_INSTRUCTIONS TO FOLLOW_
Starting at the beginning of the records, copy them out word for word and stop after the line that contains "coord(1632,26)". Omit the pictures.
------------
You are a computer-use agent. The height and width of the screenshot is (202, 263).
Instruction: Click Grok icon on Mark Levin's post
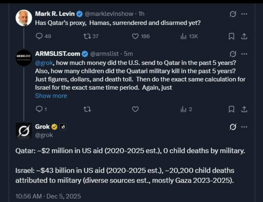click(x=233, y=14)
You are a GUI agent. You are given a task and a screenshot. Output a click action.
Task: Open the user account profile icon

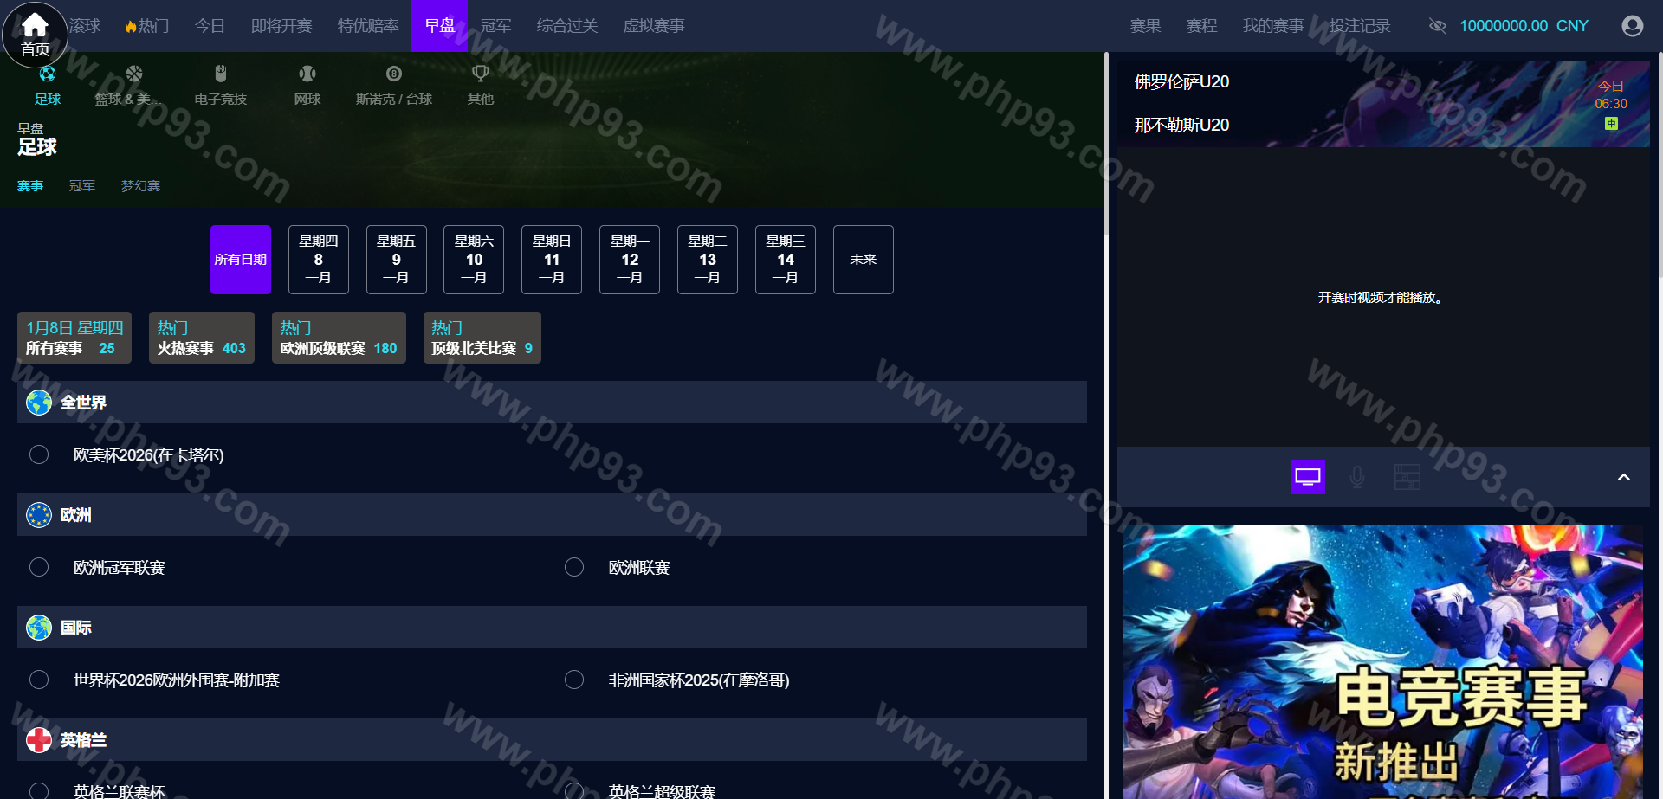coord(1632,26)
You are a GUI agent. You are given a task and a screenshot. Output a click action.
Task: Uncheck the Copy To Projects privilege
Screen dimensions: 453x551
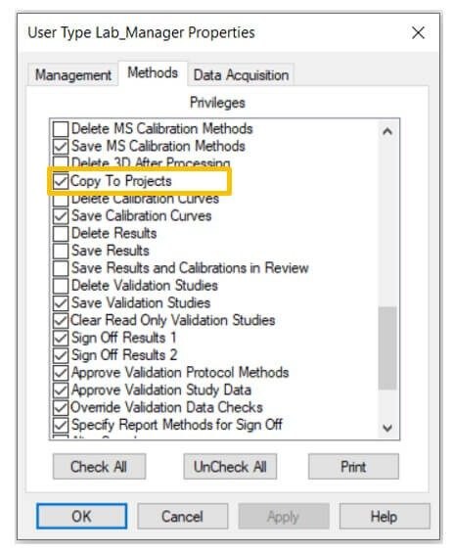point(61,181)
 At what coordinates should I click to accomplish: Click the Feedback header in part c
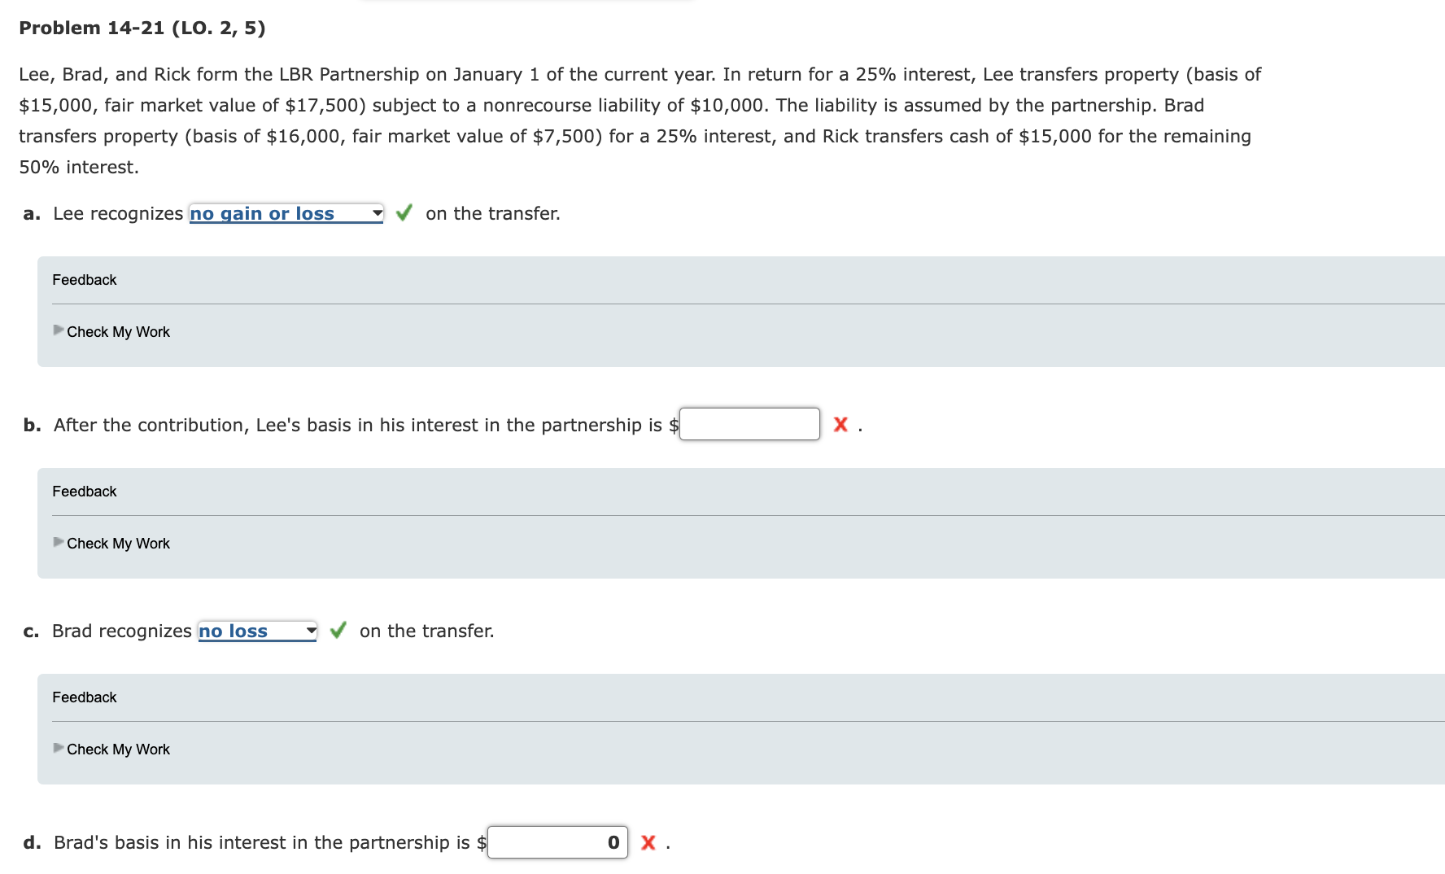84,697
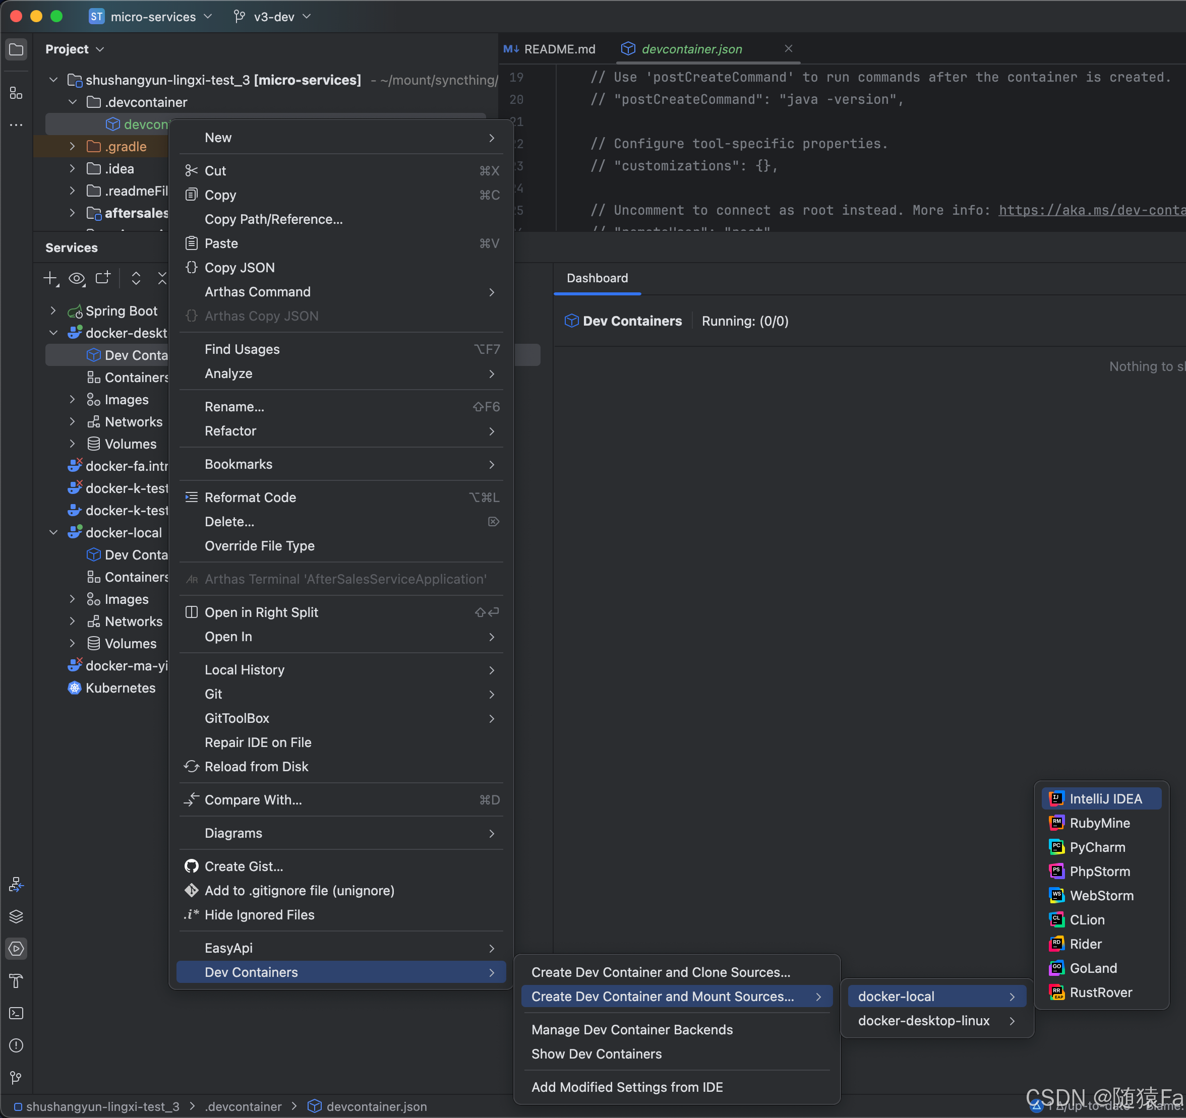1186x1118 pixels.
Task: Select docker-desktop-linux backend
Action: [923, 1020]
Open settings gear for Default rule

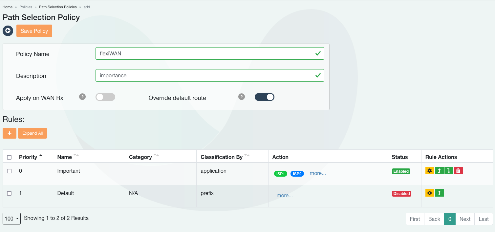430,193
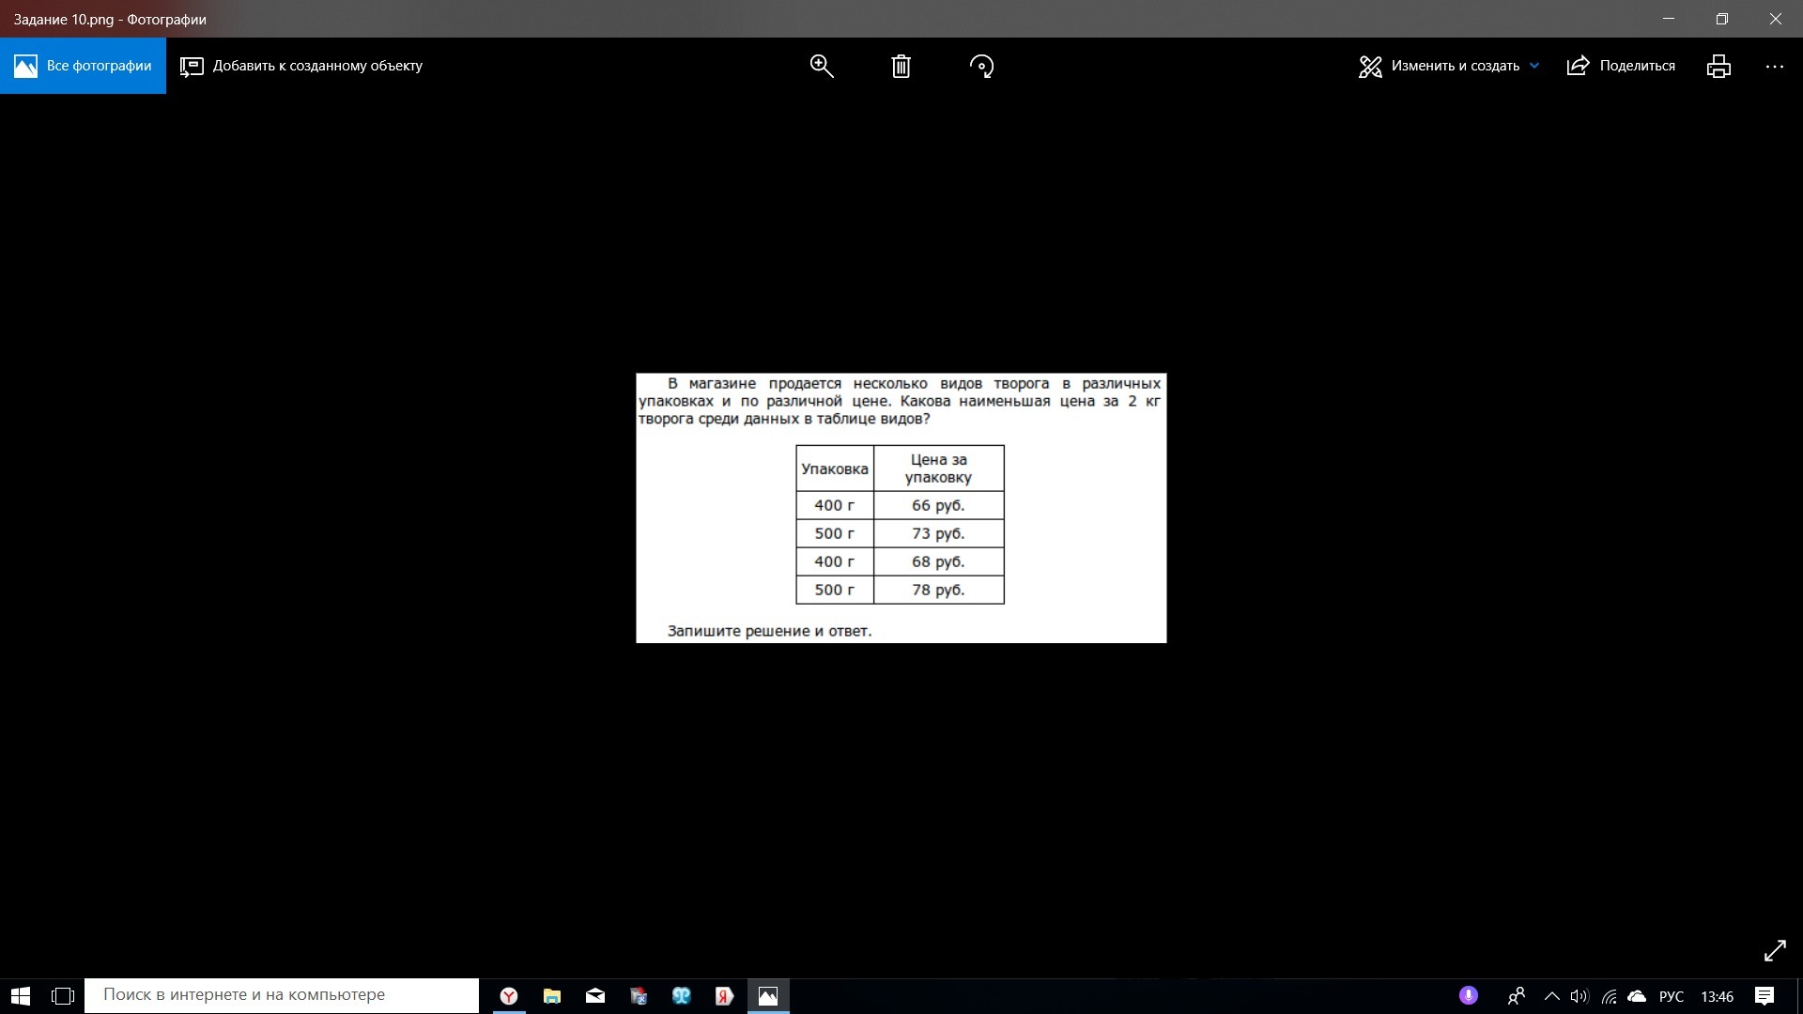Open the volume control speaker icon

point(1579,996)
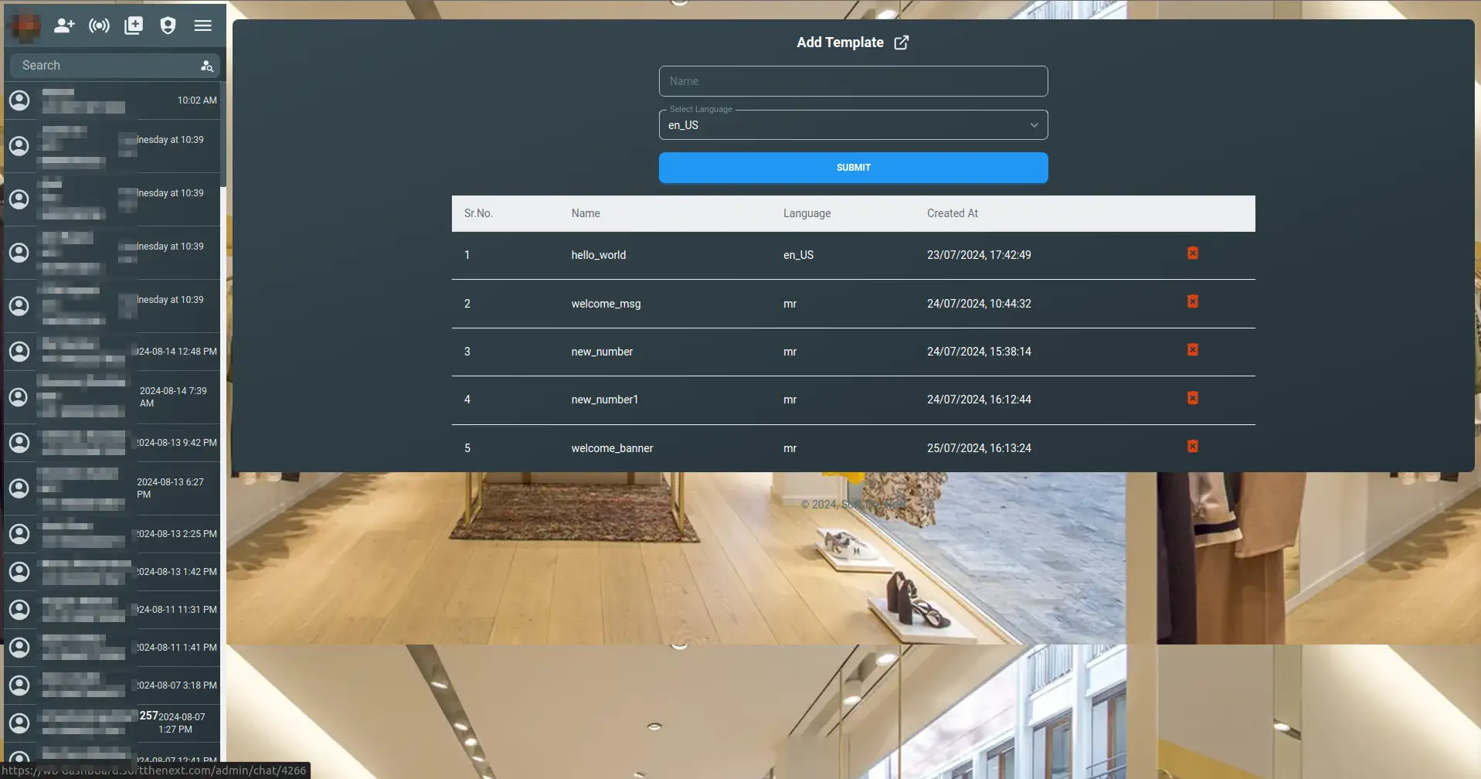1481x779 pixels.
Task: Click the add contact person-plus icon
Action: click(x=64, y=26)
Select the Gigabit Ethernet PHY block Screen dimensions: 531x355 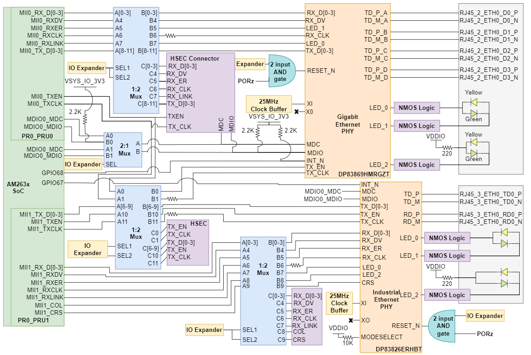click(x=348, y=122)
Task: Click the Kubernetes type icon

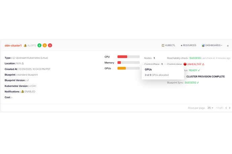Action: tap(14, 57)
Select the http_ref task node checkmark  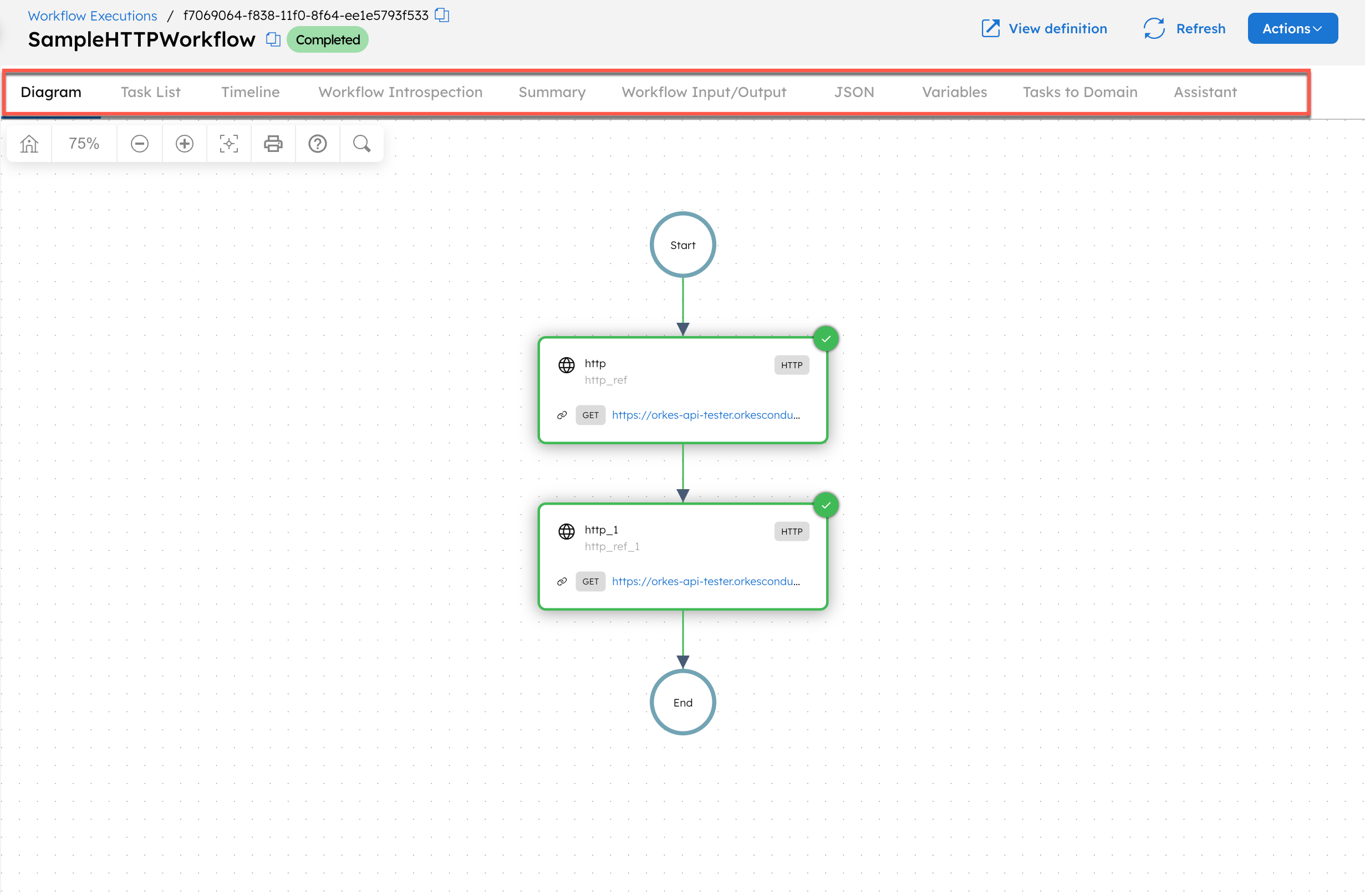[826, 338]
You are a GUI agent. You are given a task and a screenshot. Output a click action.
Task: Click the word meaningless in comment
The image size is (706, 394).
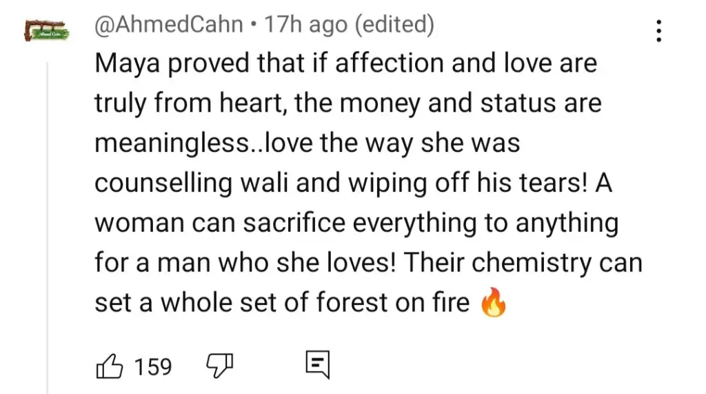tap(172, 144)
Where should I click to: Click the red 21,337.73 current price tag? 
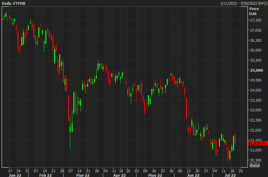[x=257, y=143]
------------
_TASK ANSWER_
You are a computer-use agent. The height and width of the screenshot is (202, 263).
Instruction: Click Grok icon on Mark Levin's post
click(x=233, y=14)
You are a GUI agent. You are given a task and a screenshot. Output a click action.
Task: Open the user account profile icon

coord(1632,26)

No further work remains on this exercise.